OSR falls short of £310/T ex-farm

The London LIFFE wheat future for March 14 closed at £155.60/T on Friday afternoon (21st February) – £3.10 lower than the week previous. As for New Crop, wheat for Nov 14 closed at £148.90/T, generally unchanged from the week previous.

In opening trade this morning, old crop wheat futures are currently trading £1.15/T lower. New Crop wheat futures have opened £1.40/T lower.

Buyer interest in both old and new crop wheat thinned last week after a busy end to the week previous and despite the slight increase in values on the trade screen, physical ex-farm values are mainly unchanged. Feed wheat for spot collection is currently offered around the £155/T ex-farm mark. April/May/June movement would make £160/T ex-farm on an equal monthly quantity basis – April alone should make £158/T ex-farm and there is plenty of buyer interest in opening trade this morning.

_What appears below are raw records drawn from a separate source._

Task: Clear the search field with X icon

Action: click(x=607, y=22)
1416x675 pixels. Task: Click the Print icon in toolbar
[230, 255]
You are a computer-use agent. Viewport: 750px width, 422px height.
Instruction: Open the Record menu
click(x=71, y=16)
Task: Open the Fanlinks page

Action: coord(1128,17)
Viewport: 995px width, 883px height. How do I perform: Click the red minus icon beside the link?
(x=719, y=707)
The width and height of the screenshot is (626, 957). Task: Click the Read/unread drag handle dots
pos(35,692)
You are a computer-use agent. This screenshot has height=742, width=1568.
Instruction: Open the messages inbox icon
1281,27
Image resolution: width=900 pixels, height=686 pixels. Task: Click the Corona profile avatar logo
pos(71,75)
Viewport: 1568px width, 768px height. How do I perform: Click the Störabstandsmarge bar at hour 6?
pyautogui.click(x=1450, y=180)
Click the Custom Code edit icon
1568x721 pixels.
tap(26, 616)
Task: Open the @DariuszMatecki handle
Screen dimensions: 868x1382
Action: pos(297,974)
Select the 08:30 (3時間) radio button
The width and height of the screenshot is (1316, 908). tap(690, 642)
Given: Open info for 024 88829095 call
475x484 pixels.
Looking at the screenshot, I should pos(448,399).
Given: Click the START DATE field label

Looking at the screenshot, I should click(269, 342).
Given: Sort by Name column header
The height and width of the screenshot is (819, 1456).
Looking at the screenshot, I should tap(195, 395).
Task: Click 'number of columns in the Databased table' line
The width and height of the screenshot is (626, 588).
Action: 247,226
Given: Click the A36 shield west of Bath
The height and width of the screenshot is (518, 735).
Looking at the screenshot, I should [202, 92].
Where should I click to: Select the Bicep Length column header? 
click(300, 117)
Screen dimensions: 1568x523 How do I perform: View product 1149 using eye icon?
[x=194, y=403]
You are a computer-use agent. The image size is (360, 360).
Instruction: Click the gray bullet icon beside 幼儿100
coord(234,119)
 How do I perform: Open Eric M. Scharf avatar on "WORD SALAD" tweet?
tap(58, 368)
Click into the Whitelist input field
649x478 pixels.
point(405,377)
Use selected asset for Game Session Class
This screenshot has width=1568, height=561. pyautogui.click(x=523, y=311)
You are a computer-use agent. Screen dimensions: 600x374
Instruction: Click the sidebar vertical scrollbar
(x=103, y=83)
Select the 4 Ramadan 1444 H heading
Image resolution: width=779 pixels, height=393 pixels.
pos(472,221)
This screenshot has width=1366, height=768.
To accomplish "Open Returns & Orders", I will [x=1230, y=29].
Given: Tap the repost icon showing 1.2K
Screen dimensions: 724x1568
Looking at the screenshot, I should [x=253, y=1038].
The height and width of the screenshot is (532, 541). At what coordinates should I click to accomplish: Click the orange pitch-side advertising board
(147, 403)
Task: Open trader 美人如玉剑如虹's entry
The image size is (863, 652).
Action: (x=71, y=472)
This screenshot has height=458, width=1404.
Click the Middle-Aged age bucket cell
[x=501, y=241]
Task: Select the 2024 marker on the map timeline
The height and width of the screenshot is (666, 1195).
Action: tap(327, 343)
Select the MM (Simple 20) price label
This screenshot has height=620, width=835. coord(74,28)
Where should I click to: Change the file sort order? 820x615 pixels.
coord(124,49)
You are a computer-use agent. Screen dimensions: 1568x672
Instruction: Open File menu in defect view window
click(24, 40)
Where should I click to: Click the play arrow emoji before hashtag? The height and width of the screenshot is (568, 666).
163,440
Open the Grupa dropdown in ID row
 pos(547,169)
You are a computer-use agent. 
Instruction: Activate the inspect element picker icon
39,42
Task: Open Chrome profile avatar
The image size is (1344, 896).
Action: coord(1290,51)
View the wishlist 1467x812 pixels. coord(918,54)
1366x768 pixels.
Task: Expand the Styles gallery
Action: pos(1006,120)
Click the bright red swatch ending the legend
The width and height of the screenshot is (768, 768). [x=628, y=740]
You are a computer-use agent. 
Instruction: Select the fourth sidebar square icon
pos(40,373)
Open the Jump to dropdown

There is a nervous feel to the grain trade at the minute with regards to the civil unrest over in the Ukraine. Will the unrest disrupt their planned record export program? Will it encourage buyers of Ukrainian wheat to look elsewhere, adding pressure to alternative supplies?

According to agrimoney.com, the Ukraine has around 3M/T of wheat sold that has not yet been shipped. They added that farmers and merchants are currently ‘absent from the trade’ until the situation improves which will at least for now restrict any further grain movement. Their local currency is also weakening against the US dollar which could confuse their export program if the delays continue.

As for New Crop wheat, as available collection is offered at £140/T ex-farm this morning whilst November/December collection should make £145-7/T ex-farm. Opinion is still divided as to exactly what the extent of the damage done by the wet weather and flooding will be to the UK wheat crop with regards to both quality and quantity. Wider Europe is also facing similar prospects after a wet winter across much of the North-West.

Estimates are already being trimmed for this year’s wheat crop in Northern Italy, Western Spain, Western France and the UK – which combined could bring a loss of 560,000/T to European wheat output. Again, the extent of the damage done will not become apparent until the plants leave winter dormancy behind (although it is generally agreed that many plants are now vulnerable and a favourable spring will be required in order to help compensate for the above).

On the other hand, the Ukraine was anticipating a big winter wheat crop this year and is expecting very minimal winter damage. As little as 500,000/Ha will need to be replanted in the spring (according to local authorities there) – the majority of which will probably be made up with maize corn. Again the current civil unrest is a concern for the trade looking further forward, perhaps alternative supplies would be a safer option at this stage?

Elsewhere, old crop OSR values have edged higher again this morning with values for March/April collection currently trading in the region of £310/T ex-farm. Heavy rainfall across parts of South America towards the end of last week is thought to be delaying harvest progress there – a significant problem given that South America are currently exporting soybeans to China as quick as they physically can to compensate for the logistical issues in both Canada and Australia.

New crop OSR values are also significantly improved – as available collection is currently valued in the region of £285-290/T ex-farm.